**Zitierter Auszug**

27 Daraus folgt, daß die Anpassungen, die die Kommission nach Artikel 13 Nr. 4 vornehmen kann, nur dann als notwendig angesehen werden können, wenn die Anwendung der Grundregeln zu unangemessenen Ergebnissen führen würde.

28 Bei der Prüfung der Frage, ob dies der Fall ist, verfügt die Kommission, die gegebenenfalls eine Sachverständigengruppe konsultieren kann, über einen weiten Spielraum der Würdigung der besonderen Umstände jedes Zusammenschlusses, jeder Trennung und jeder Gründung unabhängiger Unternehmen. Sie kann insbesondere berücksichtigen, daß ein Zusammenschluß wie im vorliegenden Fall zu Stillegungen von Anlagen führt. In Nr. 8 der Begründungserwägungen der Entscheidung Nr. 3485/85/EGKS wird hierauf zu Recht hingewiesen.

**Datenauszug**
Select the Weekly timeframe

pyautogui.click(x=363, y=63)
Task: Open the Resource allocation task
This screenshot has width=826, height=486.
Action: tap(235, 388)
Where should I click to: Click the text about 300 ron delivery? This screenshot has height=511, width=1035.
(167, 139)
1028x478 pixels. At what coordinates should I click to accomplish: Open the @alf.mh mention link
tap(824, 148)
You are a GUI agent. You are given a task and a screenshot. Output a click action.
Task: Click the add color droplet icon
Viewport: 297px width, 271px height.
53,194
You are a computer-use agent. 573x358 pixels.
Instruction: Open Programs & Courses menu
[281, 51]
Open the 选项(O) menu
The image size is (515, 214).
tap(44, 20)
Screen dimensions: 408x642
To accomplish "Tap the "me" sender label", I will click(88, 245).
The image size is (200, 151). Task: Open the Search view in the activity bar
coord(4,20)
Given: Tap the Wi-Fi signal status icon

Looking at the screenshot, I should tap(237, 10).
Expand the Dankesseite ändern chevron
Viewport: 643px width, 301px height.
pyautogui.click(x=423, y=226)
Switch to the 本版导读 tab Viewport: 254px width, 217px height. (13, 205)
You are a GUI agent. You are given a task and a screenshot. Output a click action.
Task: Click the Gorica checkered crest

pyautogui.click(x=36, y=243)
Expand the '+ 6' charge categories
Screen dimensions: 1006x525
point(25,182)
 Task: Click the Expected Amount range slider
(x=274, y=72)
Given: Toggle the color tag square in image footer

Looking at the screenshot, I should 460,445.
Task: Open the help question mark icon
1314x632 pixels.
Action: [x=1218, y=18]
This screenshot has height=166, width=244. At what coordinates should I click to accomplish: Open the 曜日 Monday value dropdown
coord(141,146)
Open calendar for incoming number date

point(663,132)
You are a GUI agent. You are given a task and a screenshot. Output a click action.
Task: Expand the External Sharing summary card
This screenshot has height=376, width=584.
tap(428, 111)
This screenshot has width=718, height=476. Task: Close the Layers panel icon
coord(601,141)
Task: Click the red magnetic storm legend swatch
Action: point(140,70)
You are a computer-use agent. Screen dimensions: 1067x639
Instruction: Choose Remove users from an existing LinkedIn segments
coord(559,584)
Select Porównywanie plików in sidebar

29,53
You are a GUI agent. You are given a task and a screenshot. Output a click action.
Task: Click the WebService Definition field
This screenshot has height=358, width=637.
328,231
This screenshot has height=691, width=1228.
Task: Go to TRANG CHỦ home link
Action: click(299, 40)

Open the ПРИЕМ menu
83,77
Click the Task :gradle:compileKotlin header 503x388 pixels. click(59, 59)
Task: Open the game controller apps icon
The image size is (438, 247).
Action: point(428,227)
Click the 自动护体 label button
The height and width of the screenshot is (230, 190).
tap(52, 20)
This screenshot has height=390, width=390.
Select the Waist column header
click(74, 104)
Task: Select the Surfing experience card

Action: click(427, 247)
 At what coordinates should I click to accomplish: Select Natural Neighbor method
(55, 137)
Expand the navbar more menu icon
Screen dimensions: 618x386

**Zu beantwortende Fragen**
A - Übersetzen Sie diesen Satz aus dem zitierten Auszug ins Englische: „Daraus folgt, daß die Anpassungen, die die Kommission nach Artikel 13 Nr. 4 vornehmen kann, nur dann als notwendig angesehen werden können, wenn die Anwendung der Grundregeln zu unangemessenen Ergebnissen führen würde.“
B - Wen kann die Kommission laut dem zitierten Auszug bei ihrer Prüfung gegebenenfalls konsultieren?

**Ihre Antworten**
A - It follows that the adjustments which the Commission may make under Article 13, No. 4 can be regarded as necessary only if the application of the basic rules would lead to inappropriate results.

B - Eine Sachverständigengruppe.